*ZITIERTER TEXTAUSZUG:*
• • •
Bisherige Untersuchungen zur Chronischen Lymphatischen Leukämie basierten entweder auf eingeschränkten Datenmengen oder sie bezogen sich auf bestimmte Patientengruppen. Doch nun haben internationale Wissenschaftlerinnen und Wissenschaftler – darunter die Ulmer Leukämieforscher Dr. Eugen Tausch, Dr. Christof Schneider und Professor Stephan Stilgenbauer —1148 Patientenproben auf genetische und epigenetische Veränderungen sowie Genexpressionsmuster untersucht.
Die Auswertung dieser bis dato größten Datensammlung hilft nicht nur Forschenden weltweit, die molekularbiologische Grundlagen der CLL und ihrer Subtypen im Detail zu verstehen. „Auch in der Klinik kann der Atlas eingesetzt werden, um das genetische Profil neuer Patienten zu bestimmen und dieses mit dem Krankheitsverlauf und Behandlungserfolg anderer, bereits therapierter Betroffener abzugleichen.“ Somit würden Prognosen verlässlicher, erklärt Seniorautorin Professorin Catherine Wu, Leiterin des Bereichs Stammzelltransplantation am Dana-Farber Cancer Institute und Wissenschaftlerin an der Harvard Medical School. „Dieses genetische ,Profiling‘ bringt die personalisierte Krebsmedizin einen großen Schritt weiter. Basierend auf den molekularen Eigenschaften der Blutkrebserkrankung lässt sich die Behandlung individuell auf die Patientin oder den Patienten abstimmen“, ergänzt Professor Stilgenbauer, Ärztlicher Direktor des Comprehensive Cancer Center Ulm (CCCU) und Sektionsleiter an der Klinik für Innere Medizin III am Universitätsklinikum Ulm.
• • •
*VORLIEGENDE DATENSÄTZE:*
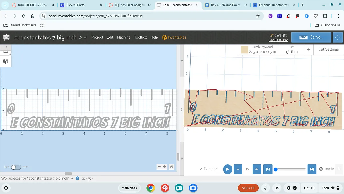Click the Sign out button on shelf
Viewport: 344px width, 194px height.
click(x=248, y=188)
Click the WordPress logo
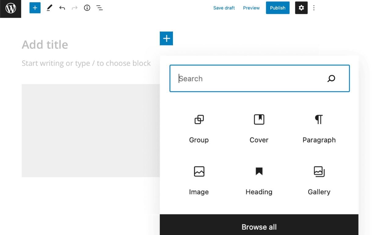 point(10,8)
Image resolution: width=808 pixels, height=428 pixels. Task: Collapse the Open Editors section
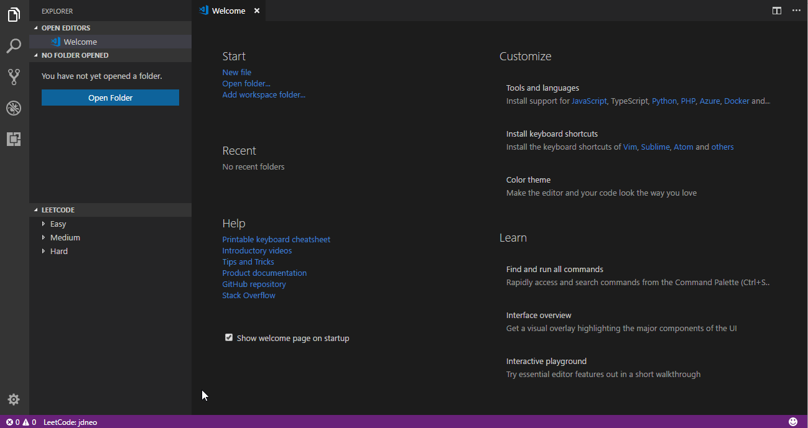65,28
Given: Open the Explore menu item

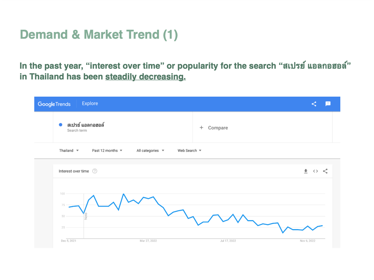Looking at the screenshot, I should (90, 104).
• • •
*AUFGABE A:* Prüfen Sie, ob die folgenden Aussagen mit dem Textauszug übereinstimmen. Antworten Sie jeweils mit Ja oder Nein und zitieren Sie die entscheidenden Worte des Textauszugs wörtlich. (i) In der neuen Untersuchung wurden 1148 Patientenproben ausgewertet. (ii) Catherine Wu ist Ärztliche Direktorin des Comprehensive Cancer Center Ulm. (iii) Frühere Untersuchungen zur CLL beruhten auf eingeschränkten Datenmengen oder bezogen sich auf bestimmte Patientengruppen.
*AUFGABE B:* Geben Sie den Abschnitt des Textauszugs von „Bisherige Untersuchungen zur“ bis „sowie Genexpressionsmuster untersucht.“ wortgetreu wieder.
Die Datensätze stehen in keinem Zusammenhang mit dem Textauszug.

*LÖSUNGSFELD A:*
(i) Ja: „1148 Patientenproben auf genetische und epigenetische Veränderungen sowie Genexpressionsmuster untersucht“
(ii) Nein: „Professor Stilgenbauer, Ärztlicher Direktor des Comprehensive Cancer Center Ulm (CCCU)“
(iii) Ja: „basierten entweder auf eingeschränkten Datenmengen oder sie bezogen sich auf bestimmte Patientengruppen“

*LÖSUNGSFELD B:*
Bisherige Untersuchungen zur Chronischen Lymphatischen Leukämie basierten entweder auf eingeschränkten Datenmengen oder sie bezogen sich auf bestimmte Patientengruppen. Doch nun haben internationale Wissenschaftlerinnen und Wissenschaftler – darunter die Ulmer Leukämieforscher Dr. Eugen Tausch, Dr. Christof Schneider und Professor Stephan Stilgenbauer —1148 Patientenproben auf genetische und epigenetische Veränderungen sowie Genexpressionsmuster untersucht.